• **TEXT TO READ**

↓↓↓

I have the same problem with my husband, when I NEED him to address something, he flat out refuses, saying don't bother me or I can't deal with it right now. Terrible technique. IMO, the ONLY way to fix it is to be honest and persistent and also considerate of his feelings. Sometimes throw in proof of WHY you have to deal with it now, such as a print out of all available properties currently, with all the ones you CAN'T choose blackened out, so he can see what he's dealing with.


----------



## Acorn (Dec 16, 2010)

lisa3girls said:


> I guess I feel like he has a false sense of us having 'lots' of time. We have already looked at a dozen properties and only two were even remotely in the running and one of them was taken off the market.


I think you are perfectly justified in these concerns...after seeing how long it can take to purchase/sell a home, I'm right there with you.

It just sounds to me that the conflict is in understanding each other's expectations of the time table... it doesn't have as much to do with the actual purchasing of the house.

I doubt he wants to see you worry and I doubt you want to push him out of a comfort zone so hopefully communication will help.


----------



## lisa3girls (Apr 6, 2011)

turnera said:


> I have the same problem with my husband, when I NEED him to address something, he flat out refuses, saying don't bother me or I can't deal with it right now. Terrible technique. IMO, the ONLY way to fix it is to be honest and persistent and also considerate of his feelings. Sometimes throw in proof of WHY you have to deal with it now, such as a print out of all available properties currently, with all the ones you CAN'T choose blackened out, so he can see what he's dealing with.


Yes, I think maybe he should start seeing how much I am searching and coming up empty. That is why I informed him about the rents and how costly they are... heck I am fine with it if he wants to suck up the cost for a while and be more fussy about what we buy, but again I am not the one flipping out over a few grand in credit card debt.


----------



## Runs like Dog (Feb 25, 2011)

I admit I let things slide. So much of the time she'll either micro nano manage, redo it herself or simply ignore whatever I contribute that it's more efficient to do nothing.


----------



## lisa3girls (Apr 6, 2011)

Runs like Dog said:


> I admit I let things slide. So much of the time she'll either micro nano manage, redo it herself or simply ignore whatever I contribute that it's more efficient to do nothing.


You know... historically I did just go ahead and make decisions, because they JUST WOULDN"T GET MADE if I didn't... but then he seems to resent that. But when I try to get him to make one, still... doesn't happen. OMG


----------



## Runs like Dog (Feb 25, 2011)

My wife wants to get a new bed. I didn't want to start a fight but I know she's not going to listen to anything I say and simply pick out the cheapest one she find. So I told her, 'do whatever you like you're just going to pick out the cheapest one you can find.' For some reason having the reality of one's own entirely consistent behavior repeated back to her makes her angry. And guess what, she's out now looking for the cheapest one she can find. In a few weeks history will be re written and it will turn into how I forced her to buy the cheapest one, on her own. By then it'll probably be I made her pick the cotton to make the mattress and saw the wood to make the box spring too. And carry it home on her back in the blazing sun while dodging rattlesnakes. 

See sometimes you can't fight a control freak except by giving them control. It infuriates them. But since its me or her, I pick me. It's too exhausting, like you say, to fight that or pretend to accommodate it or whatnot.


----------



## turnera (Jan 22, 2010)

lisa, what kind of learner is your husband? I asked about the printout because we are all different learners. My DD20 has to read the news, and she won't listen to NPR. I won't read the news, so I listen to NPR. Maybe if you have it all down on paper, it will mean something to him.


----------

↑↑↑

• **DATA LINES**
↓↓↓

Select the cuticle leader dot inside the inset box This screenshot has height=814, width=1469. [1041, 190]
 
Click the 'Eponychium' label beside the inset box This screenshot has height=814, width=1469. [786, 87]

↑↑↑

• **GOAL A**
Translate this sentence from the forum thread about house hunting into Spanish: "Maybe if you have it all down on paper, it will mean something to him."
• **GOAL B**
According to the forum thread about house hunting, how many properties had lisa3girls and her husband already looked at?

• **FINAL ANSWER A**
Quizás, si lo tienes todo por escrito, signifique algo para él.

• **FINAL ANSWER B**
A dozen.